Average weekday public transport trips in Sydney and Melbourne are still down around 20% from pre-Covid levels, and experts say this level of use may become the “new normal”. But the data shows that even as total numbers are down, there are differing patterns across modes of transport, regions and times of day.
“The peaks have been dropping, and the off-peaks have been increasing” says Prof David Hensher from the University of Sydney.
“Sydney [CBD] is pretty much at 80% recovery in terms of number of people at any one time working in offices. And we don’t think it’ll ever get any higher. Which raises pretty important questions about what to do with that excess capacity.”
This chart shows total trips across the NSW Opal card network remain significantly lower than before the pandemic.
Data from Victoria Transport shows similar figures. A Department of Transport spokesperson said more people used public transport last week than at any time since March 2020, but weekday public transport patronage in Victoria is still about 80-85% of pre-Covid levels.
Monday and Friday are the most common work-from-home days in both states, with Tuesdays and Thursdays the busiest days on public transport.
But the data suggests this trend predates the pandemic. Monday accounted for about 19.6% of weekday trips across the Opal network in February 2019, compared with 19% this year.
The Victorian data shows recovery from pre-Covid public transport patronage has been weaker on Mondays and Fridays than most other days.
A Transport for NSW spokesperson said the pattern of lower use on Mondays and Fridays was likely to continue but, in a sign of shifting patterns, there has been an increase in trips into the Sydney CBD on Friday afternoons.
“About 39% of the average daily journeys arriving into Sydney CBD on a Friday are after 3pm, compared with 31% on other weekdays,” the spokesperson said.
In March 2020, Hensher and his colleagues began including a question about working from home in their long-running Transport Opinion Survey. The latest one, released in September, shows Sydneysiders working on average about 1.4 days a week from home.
That number is down from a high of 3.49 days in March 2020, but Hensher says preliminary data from the next survey suggests it is reaching a “stable equilibrium”.
“What we found in September last year is pretty much exactly what we’re finding now”, Hensher says. “Two days a week [working from home], especially for people working in certain occupations, and it could be slightly higher in the CBD, is a pretty good estimate.” The rate of working from home in Sydney is also slightly higher than the national average.

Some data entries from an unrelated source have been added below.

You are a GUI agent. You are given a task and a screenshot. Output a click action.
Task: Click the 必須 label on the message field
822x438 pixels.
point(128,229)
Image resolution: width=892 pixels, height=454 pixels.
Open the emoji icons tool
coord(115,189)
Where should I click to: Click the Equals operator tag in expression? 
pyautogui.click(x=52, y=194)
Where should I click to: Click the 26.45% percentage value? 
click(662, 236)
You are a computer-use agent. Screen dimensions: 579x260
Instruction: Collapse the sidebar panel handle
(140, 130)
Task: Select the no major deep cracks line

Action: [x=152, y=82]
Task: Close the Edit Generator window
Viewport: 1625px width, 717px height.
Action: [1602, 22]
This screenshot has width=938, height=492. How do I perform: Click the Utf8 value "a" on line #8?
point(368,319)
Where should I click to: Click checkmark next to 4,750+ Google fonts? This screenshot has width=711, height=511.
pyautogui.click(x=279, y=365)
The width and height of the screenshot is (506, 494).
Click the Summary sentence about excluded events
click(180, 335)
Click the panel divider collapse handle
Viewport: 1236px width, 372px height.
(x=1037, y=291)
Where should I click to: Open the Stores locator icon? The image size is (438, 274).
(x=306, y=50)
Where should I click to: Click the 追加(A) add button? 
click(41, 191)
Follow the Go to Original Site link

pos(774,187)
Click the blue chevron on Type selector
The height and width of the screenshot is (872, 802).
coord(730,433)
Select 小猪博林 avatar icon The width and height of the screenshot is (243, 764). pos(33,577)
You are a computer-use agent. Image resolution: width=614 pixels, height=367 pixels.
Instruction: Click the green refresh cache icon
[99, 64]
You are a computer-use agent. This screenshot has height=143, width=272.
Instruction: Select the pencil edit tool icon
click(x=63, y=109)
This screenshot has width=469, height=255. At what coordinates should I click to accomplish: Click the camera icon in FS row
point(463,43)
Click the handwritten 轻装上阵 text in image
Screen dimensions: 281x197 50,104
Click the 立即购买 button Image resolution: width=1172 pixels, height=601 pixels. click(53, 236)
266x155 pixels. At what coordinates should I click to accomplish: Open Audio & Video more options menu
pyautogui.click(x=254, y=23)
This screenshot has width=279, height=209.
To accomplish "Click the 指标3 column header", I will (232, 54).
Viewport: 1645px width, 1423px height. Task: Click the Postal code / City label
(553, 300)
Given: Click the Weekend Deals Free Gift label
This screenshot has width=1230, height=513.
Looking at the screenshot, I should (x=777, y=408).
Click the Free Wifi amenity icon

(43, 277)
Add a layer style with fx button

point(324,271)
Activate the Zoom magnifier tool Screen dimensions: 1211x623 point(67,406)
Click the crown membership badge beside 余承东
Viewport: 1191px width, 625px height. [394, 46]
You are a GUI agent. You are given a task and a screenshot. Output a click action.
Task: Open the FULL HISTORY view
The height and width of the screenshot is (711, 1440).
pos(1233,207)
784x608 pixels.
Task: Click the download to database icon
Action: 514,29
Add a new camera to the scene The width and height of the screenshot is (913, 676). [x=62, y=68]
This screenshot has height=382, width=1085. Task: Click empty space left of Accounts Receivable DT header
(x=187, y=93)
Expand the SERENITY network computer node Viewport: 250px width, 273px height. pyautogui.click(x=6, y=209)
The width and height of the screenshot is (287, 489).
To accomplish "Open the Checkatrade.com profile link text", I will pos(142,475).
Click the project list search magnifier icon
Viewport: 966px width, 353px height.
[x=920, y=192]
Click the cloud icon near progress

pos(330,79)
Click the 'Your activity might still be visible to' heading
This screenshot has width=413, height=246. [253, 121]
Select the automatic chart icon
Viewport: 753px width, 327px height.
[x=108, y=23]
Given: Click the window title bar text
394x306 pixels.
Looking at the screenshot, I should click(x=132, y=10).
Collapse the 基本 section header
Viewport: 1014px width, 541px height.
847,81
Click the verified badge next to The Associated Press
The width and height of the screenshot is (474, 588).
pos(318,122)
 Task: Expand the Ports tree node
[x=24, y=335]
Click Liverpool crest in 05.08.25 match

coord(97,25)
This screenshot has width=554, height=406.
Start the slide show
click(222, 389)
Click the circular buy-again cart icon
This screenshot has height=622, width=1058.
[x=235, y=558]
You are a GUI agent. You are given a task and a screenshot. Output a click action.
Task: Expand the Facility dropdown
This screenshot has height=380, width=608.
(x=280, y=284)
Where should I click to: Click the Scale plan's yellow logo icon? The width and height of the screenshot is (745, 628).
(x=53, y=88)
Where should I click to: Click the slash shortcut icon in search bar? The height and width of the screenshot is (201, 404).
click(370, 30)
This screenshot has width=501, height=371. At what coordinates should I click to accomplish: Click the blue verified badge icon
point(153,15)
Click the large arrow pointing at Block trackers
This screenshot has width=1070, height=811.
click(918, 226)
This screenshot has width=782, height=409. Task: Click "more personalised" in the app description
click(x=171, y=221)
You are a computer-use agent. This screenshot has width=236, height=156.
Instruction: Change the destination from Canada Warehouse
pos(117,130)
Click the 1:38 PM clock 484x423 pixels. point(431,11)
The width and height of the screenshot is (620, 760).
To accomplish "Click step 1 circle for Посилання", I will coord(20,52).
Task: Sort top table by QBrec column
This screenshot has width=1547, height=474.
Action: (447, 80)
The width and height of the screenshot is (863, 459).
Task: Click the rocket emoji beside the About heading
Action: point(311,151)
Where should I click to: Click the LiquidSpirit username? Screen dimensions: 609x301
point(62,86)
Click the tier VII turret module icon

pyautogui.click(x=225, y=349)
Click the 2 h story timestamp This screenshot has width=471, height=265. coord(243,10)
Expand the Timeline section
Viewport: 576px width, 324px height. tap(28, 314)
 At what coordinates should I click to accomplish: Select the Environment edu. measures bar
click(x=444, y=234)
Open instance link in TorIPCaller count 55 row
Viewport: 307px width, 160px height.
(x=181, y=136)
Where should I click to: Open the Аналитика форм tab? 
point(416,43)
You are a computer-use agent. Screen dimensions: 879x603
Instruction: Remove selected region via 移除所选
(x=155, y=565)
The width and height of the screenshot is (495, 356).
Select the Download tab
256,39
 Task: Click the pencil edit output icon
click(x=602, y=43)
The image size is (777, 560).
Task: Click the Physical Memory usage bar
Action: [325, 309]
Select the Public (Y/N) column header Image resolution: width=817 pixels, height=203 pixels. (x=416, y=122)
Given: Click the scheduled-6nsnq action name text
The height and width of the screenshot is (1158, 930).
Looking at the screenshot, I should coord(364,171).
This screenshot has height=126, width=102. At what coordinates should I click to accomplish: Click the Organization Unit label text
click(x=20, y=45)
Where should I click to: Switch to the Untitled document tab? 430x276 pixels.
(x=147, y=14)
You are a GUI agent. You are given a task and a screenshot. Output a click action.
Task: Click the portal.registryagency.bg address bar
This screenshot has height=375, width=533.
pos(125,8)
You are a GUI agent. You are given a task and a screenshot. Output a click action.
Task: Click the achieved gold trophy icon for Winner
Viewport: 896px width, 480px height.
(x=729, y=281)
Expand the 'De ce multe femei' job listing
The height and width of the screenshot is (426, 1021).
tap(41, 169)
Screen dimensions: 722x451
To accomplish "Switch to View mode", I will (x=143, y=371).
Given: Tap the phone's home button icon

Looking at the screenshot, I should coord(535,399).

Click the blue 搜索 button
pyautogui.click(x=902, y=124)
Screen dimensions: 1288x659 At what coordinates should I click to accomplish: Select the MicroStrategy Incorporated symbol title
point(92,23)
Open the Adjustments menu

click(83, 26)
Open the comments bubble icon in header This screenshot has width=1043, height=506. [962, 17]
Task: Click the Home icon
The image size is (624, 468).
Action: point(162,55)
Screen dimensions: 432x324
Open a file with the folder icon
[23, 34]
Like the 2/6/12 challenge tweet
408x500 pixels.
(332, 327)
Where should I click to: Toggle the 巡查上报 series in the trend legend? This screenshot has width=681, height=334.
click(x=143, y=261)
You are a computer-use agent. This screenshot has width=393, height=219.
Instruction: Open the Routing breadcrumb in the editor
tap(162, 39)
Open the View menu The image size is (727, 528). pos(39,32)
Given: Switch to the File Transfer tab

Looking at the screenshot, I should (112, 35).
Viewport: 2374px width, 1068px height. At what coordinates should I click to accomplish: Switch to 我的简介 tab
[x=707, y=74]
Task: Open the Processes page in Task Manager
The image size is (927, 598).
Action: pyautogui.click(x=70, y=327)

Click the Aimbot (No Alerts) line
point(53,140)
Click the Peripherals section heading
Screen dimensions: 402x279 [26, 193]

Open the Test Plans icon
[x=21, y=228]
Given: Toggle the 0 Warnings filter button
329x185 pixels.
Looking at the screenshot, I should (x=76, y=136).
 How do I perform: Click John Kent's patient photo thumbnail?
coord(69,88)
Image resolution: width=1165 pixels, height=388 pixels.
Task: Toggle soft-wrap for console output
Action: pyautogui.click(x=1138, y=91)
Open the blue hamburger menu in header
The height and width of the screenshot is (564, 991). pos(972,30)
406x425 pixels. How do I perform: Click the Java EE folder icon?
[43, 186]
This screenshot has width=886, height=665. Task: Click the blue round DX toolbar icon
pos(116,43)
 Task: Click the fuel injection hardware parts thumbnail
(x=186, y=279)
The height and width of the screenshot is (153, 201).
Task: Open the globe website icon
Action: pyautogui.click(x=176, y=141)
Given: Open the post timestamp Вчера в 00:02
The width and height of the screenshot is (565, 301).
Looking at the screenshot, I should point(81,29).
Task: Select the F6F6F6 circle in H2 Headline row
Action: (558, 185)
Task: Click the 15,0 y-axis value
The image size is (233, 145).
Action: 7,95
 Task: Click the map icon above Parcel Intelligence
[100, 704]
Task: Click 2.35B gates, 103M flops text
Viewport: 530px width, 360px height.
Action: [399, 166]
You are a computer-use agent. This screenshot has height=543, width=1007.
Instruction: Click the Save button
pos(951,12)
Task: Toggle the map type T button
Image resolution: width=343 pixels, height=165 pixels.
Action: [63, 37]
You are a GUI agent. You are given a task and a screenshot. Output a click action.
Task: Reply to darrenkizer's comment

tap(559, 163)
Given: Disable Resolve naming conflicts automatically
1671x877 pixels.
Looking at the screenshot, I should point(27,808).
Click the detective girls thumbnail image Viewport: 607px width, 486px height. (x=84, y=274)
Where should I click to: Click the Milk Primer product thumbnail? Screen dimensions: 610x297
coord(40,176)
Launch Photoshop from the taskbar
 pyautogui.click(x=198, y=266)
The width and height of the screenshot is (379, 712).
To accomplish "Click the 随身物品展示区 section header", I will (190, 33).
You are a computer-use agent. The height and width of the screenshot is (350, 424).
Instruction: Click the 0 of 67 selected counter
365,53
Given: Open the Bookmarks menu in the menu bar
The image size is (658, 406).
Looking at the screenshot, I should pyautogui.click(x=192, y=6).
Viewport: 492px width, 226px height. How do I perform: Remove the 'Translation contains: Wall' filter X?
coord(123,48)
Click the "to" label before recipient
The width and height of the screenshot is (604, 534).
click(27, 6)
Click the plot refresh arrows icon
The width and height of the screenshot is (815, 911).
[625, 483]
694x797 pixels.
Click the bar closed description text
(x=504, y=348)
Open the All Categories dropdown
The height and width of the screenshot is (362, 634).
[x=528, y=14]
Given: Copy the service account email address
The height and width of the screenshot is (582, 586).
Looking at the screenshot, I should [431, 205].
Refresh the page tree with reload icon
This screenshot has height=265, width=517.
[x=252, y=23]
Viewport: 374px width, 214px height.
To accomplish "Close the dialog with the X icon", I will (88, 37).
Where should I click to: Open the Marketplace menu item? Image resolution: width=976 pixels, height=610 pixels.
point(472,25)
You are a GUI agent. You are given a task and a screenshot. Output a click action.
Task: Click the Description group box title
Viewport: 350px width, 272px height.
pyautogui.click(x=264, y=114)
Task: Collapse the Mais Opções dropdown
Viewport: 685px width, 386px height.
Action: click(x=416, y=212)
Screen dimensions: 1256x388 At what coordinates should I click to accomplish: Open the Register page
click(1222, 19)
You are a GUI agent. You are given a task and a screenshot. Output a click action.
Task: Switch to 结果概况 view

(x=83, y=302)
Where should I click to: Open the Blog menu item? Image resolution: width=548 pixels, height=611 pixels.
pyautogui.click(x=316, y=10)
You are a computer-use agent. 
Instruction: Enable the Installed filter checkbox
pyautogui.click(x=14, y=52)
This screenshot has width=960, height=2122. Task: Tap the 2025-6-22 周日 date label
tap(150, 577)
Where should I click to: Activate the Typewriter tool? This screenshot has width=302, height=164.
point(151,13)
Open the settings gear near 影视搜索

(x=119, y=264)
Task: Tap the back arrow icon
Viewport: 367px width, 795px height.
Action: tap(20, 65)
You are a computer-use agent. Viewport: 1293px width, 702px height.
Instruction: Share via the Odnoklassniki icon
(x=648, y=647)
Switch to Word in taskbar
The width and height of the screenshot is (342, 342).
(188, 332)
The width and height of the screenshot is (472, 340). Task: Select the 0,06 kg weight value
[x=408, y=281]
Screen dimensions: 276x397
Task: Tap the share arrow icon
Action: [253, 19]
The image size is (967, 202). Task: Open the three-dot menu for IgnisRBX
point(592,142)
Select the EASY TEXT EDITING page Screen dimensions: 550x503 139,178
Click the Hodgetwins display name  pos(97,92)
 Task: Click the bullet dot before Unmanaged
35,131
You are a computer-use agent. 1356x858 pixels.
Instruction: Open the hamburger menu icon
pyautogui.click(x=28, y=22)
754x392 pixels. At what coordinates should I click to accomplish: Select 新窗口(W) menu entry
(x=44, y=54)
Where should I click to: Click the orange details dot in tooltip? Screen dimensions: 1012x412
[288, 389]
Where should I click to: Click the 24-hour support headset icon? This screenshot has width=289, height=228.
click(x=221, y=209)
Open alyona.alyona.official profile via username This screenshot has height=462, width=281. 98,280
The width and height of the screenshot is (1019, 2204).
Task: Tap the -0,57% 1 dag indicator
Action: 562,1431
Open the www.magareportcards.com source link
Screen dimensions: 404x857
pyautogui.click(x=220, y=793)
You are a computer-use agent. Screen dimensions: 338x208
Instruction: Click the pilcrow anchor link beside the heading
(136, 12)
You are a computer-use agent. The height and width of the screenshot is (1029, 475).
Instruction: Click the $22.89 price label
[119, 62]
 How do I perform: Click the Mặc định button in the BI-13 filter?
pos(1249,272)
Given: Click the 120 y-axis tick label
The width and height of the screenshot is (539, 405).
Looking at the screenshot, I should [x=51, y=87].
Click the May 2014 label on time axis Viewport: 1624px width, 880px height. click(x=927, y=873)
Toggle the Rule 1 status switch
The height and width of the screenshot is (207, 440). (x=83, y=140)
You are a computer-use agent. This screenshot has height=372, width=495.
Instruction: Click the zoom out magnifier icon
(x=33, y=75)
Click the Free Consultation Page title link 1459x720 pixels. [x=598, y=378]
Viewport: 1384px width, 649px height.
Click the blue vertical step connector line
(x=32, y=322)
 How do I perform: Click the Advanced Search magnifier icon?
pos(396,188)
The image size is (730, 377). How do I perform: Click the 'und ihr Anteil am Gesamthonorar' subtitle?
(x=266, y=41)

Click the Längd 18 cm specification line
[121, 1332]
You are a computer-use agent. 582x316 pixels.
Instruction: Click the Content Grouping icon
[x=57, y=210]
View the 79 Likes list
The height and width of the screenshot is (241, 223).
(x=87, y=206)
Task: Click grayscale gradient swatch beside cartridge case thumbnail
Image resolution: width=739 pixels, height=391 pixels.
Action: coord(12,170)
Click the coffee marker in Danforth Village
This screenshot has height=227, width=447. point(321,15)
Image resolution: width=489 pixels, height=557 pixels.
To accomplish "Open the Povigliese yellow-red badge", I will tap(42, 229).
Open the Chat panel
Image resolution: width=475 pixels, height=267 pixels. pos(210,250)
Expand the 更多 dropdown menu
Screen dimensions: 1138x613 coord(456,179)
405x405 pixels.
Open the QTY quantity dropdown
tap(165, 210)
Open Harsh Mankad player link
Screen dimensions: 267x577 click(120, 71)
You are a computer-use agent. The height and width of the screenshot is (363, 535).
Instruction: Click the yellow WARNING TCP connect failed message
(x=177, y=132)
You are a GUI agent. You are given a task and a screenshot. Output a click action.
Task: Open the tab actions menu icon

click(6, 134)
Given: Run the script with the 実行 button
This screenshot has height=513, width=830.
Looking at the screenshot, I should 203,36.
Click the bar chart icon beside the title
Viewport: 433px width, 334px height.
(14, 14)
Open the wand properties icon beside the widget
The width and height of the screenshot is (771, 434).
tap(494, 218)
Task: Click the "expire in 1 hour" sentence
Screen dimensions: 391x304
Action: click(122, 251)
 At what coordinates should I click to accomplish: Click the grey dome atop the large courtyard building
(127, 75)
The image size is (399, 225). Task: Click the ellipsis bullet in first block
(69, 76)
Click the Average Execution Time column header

More people working from home helps to explain the huge reduction in people travelling during peak hours. Far fewer people are travelling to the Sydney CBD between 5am and 10am, according to the Opal data, even as the rest of the day is almost exactly (on average) as it was in January and February 2020.
Guardian Australia looked at vehicle counts on major roads around metropolitan Sydney and Melbourne and found similar results. The number of vehicles on the roads is much closer to pre-Covid levels than public transport, but there has been a reduction in morning peak-hour traffic.
Hensher attributes much of this to increased flexibility at work. “A lot of what’s been happening is changing the time of day at which you do things, [much of it] because of the change of employers’ attitudes towards flexibility in working. People are finding it more convenient ... to begin earlier or begin later, and finish early or finish later.”
The data also shows that public transport patronage across Sydney is not uniformly down. While the CBD hovers around 80% of January 2020 levels and North Sydney even lower, Macquarie Park is above 90%.
Some of this variance probably reflects the ability to work from home. Hensher and his colleagues have modelled the probability that people can work from home by region throughout the pandemic and found huge discrepancies. Some of the highest levels in Sydney are closer to the CBD.
Guardian Australia previously found similar patterns using census data.
“There is an equity issue,” Hensher says. “[It] is pretty unfair, you know, if people are forced to commute because they have jobs where they can’t work from home – what do we do about it? That’s a tricky question. And to be honest, I don’t have an answer.”
But Hensher notes that workplace changes since the pandemic have dramatically improved conditions for people who are using public transport.
“People aren’t wasting time in their very stressful commute to the same extent. And even if you’re using public transport, you’ve got more chance of getting a seat and less crowding. And all these things are adding to a work-life balance that’s less stressful.”